Miqdad ibn Aswad conquered Damietta and the rest of Egypt. The Byzantine Empire attacked Damietta in 708–709, 738–739, 852–853, 921, and 968. Caliph al-Mutawakkil had walls built for the city after the Byzantines sacked the city in 853.

The Amr ibn al-As Mosque is reported to be the second oldest mosque in Egypt.

The Sufi organisation Qalandariyya was founded by Jamal al-Din Saoji in Damascus and Damietta in the 13th century.

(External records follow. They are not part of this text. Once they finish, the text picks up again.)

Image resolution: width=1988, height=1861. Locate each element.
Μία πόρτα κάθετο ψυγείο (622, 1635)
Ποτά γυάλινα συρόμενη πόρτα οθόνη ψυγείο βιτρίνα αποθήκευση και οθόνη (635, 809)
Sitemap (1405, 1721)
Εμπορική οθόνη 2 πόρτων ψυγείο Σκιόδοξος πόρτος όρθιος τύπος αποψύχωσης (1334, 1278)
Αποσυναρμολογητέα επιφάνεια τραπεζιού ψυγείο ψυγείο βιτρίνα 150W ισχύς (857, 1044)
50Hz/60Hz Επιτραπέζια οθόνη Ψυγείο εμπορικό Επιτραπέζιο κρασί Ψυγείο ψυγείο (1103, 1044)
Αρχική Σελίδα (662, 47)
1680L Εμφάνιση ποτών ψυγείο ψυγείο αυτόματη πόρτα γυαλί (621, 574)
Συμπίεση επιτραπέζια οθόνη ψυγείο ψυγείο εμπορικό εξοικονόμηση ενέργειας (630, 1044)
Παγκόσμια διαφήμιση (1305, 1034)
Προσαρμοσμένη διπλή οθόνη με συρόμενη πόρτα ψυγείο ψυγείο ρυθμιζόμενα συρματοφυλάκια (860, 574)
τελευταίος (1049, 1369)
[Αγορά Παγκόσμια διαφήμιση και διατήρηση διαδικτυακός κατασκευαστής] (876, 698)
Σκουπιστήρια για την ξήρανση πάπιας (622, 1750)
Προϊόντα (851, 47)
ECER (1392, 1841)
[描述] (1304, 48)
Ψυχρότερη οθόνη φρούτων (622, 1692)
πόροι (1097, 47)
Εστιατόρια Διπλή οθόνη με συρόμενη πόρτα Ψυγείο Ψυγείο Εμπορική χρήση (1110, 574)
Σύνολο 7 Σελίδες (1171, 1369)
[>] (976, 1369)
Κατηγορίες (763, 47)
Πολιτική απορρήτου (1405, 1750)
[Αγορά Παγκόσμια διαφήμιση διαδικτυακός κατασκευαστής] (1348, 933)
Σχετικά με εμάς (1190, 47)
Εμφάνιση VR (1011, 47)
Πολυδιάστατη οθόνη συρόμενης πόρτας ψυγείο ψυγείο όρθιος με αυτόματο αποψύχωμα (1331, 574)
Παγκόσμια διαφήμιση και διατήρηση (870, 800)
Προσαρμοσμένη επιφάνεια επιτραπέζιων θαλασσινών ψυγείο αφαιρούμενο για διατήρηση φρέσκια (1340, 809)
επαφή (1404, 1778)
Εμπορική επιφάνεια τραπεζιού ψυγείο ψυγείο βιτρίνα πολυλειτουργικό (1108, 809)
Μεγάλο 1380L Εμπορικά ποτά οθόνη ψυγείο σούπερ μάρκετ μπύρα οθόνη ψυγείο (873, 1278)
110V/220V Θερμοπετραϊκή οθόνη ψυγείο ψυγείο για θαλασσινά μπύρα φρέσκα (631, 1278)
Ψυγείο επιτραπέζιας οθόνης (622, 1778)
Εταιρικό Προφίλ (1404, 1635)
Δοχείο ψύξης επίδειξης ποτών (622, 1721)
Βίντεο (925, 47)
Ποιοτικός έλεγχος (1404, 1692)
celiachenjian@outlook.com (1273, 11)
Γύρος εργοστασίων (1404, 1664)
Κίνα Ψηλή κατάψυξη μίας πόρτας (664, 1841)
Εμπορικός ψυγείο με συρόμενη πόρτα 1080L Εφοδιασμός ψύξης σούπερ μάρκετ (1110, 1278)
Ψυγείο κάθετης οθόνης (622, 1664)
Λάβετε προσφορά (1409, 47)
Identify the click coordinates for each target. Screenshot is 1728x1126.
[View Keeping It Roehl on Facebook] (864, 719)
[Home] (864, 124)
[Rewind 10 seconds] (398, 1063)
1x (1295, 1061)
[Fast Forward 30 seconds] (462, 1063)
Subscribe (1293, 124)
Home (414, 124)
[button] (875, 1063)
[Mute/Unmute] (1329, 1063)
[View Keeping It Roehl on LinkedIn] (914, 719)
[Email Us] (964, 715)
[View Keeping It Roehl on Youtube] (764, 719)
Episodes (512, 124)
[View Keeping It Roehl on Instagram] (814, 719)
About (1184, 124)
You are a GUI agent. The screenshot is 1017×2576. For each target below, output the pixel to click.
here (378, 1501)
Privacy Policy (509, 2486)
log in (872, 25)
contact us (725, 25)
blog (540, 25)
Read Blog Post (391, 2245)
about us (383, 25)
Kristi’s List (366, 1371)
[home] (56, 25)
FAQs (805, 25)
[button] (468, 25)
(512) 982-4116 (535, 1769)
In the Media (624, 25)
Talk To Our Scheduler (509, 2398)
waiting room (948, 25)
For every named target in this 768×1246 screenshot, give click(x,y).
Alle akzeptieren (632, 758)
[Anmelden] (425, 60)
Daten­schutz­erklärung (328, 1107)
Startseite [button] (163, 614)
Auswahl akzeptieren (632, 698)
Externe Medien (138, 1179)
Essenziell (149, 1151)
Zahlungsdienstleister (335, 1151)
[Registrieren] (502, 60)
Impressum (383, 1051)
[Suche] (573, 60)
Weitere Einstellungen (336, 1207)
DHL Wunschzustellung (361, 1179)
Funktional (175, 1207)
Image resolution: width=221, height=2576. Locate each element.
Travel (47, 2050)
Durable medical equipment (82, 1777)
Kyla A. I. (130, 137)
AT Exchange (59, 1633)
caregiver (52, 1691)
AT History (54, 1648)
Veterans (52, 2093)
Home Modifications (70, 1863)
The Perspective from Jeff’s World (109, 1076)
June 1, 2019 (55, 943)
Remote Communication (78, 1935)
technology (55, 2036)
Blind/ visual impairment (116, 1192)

The Abbasid Caliphate used Alexandria, Damietta, Aden and Siraf as entry ports to India and Tang China.

Badr al-Jamali started his four year military campaign in Egypt after arriving in Damietta in December 1073.

The Veil of St. Anne was woven in Damietta in 1096 or 1097.

===Crusaders===
Damietta was attacked by crusaders in 1155 and by a joint crusader and Byzantine force in 1169. Amalric, King of Jerusalem sieged the city in 1169, but failed and additional city walls were created for Damietta.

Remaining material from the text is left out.